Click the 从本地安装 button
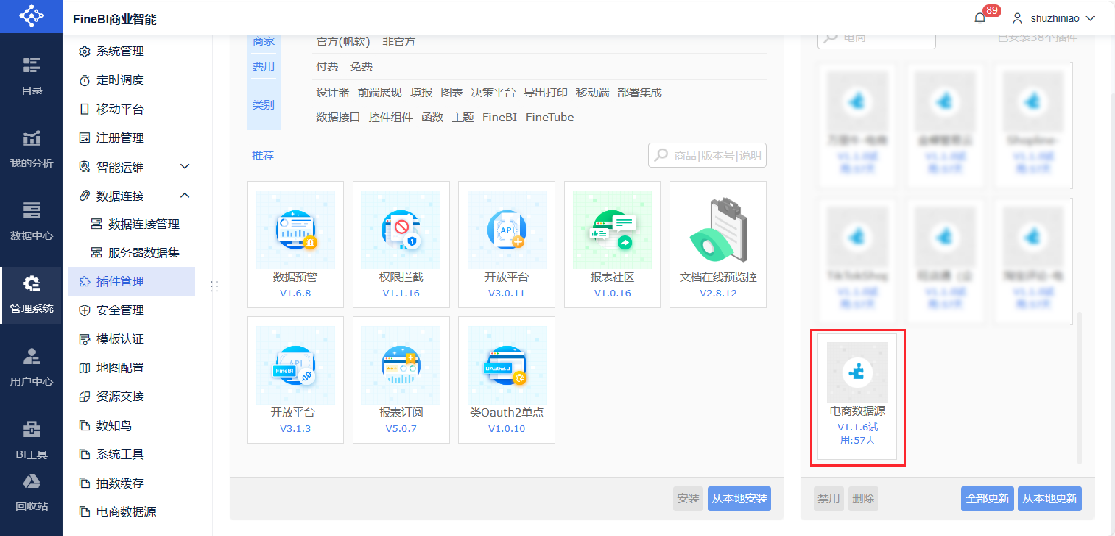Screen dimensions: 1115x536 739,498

- - -

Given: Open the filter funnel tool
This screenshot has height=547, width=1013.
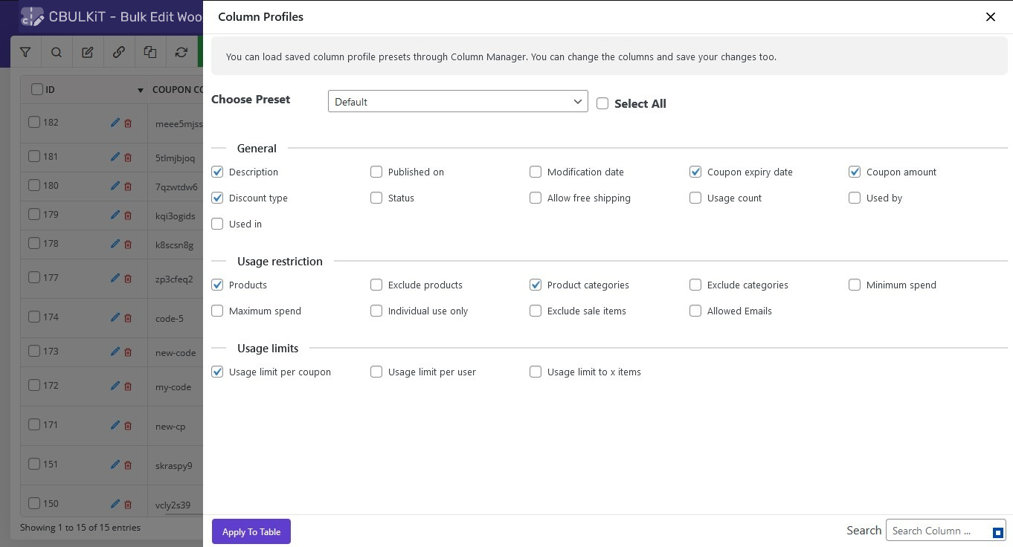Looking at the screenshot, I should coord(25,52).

- - -

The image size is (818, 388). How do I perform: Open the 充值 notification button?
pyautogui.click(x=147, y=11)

- - -

WHAT TO WORK ON: Copy out the items from the line with "The image size" to the line with "pyautogui.click(x=147, y=11)", keeping every character unchanged.

ANSWER TO THIS EXERCISE:
The image size is (818, 388). How do I perform: Open the 充值 notification button?
pyautogui.click(x=147, y=11)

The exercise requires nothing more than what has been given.